• **Texte fourni**:
———
Résumé
En 1789, Henri Descremps publie Les Petites Aventures de Jérôme Sharp dans lequel il raconte l’histoire d’un jeune homme, instruit mais ruiné, qui traverse la France de Marseille à Paris et rencontre une galerie de charlatans : médecin ambulant, « banquistes » forains, faux savants, beaux esprits et « charlatans littéraires ». « Le monde est rempli de charlatans de toute espèce », s’écrit le narrateur, qui insiste sur le caractère protéiforme du charlatanisme, souvent d’autant plus dangereux qu’il se présente sous les aspects de savants modestes et désintéressés brouillant la frontière entre véritable science et imposture spectaculaire. Le roman contribue à étendre le domaine du charlatanisme bien au-delà de la médecine. Le charlatan est celui qui trompe le public en faisant croire qu’il possède des secrets.
Decremps, déjà auteur de La Magie blanche dévoilée qui révélait les tours du célèbre magicien Pinetti, poursuit ainsi sa croisade contre les usages dévoyés du savoir : son objectif n’est pas de supprimer le merveilleux, mais de transformer la magie en pur divertissement en en dévoilant les « trucs », et de substituer au secret la publicité du savoir. Dans le contexte d’une multiplication des cours publics de physique amusante, du succès de l’aérostation et de l’électricité médicale, et alors que se mêlent, dans l’espace public, science, spectacle et commerce, la figure du charlatan se déplace vers les marges troubles entre laboratoire, boulevard et cabinet thérapeutique.
Pour se défendre du charlatanisme, Jérôme promeut trois remèdes principaux : une science utile au service du progrès matériel, l’exercice de l’esprit critique par la lecture et enfin la divulgation systématique des tours et secrets. Sur cette base, Decremps défend un idéal de science populaire, démocratique et ludique, opposé à la fois aux imposteurs avides de profit et à une « aristocratie savante » jalouse de ses privilèges. Sous la Révolution, il radicalise encore cette position en publiant La Science sanculotisée.
———
• **Contenu de la liste**:
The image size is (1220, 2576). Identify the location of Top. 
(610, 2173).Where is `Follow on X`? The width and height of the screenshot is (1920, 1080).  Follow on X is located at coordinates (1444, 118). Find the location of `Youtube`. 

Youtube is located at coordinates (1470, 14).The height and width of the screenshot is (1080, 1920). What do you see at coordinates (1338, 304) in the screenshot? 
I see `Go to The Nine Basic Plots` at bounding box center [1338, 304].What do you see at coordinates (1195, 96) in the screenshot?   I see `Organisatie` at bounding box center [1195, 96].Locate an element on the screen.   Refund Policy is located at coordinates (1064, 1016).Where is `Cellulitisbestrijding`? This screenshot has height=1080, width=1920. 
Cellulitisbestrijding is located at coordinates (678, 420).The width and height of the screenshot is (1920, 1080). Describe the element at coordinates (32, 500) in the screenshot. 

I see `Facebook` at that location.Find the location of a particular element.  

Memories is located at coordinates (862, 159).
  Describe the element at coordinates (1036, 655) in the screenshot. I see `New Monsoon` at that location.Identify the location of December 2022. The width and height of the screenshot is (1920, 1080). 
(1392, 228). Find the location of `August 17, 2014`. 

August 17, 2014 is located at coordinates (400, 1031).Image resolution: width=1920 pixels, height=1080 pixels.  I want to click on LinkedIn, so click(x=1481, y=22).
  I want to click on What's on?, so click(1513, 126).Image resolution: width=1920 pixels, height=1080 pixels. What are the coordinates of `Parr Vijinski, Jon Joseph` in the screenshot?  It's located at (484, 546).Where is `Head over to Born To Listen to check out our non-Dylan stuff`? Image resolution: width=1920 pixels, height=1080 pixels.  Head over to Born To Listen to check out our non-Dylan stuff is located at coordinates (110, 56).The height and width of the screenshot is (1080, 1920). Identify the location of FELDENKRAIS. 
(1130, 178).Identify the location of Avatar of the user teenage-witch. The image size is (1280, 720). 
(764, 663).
———
• **À vous**: Recopiez fidèlement le passage du texte sur le charlatanisme qui va de « Pour se défendre » jusqu'à « La Science sanculotisée. » inclus. Appuyez-vous uniquement sur le texte fourni.

• **Réponse**:
Pour se défendre du charlatanisme, Jérôme promeut trois remèdes principaux : une science utile au service du progrès matériel, l’exercice de l’esprit critique par la lecture et enfin la divulgation systématique des tours et secrets. Sur cette base, Decremps défend un idéal de science populaire, démocratique et ludique, opposé à la fois aux imposteurs avides de profit et à une « aristocratie savante » jalouse de ses privilèges. Sous la Révolution, il radicalise encore cette position en publiant La Science sanculotisée.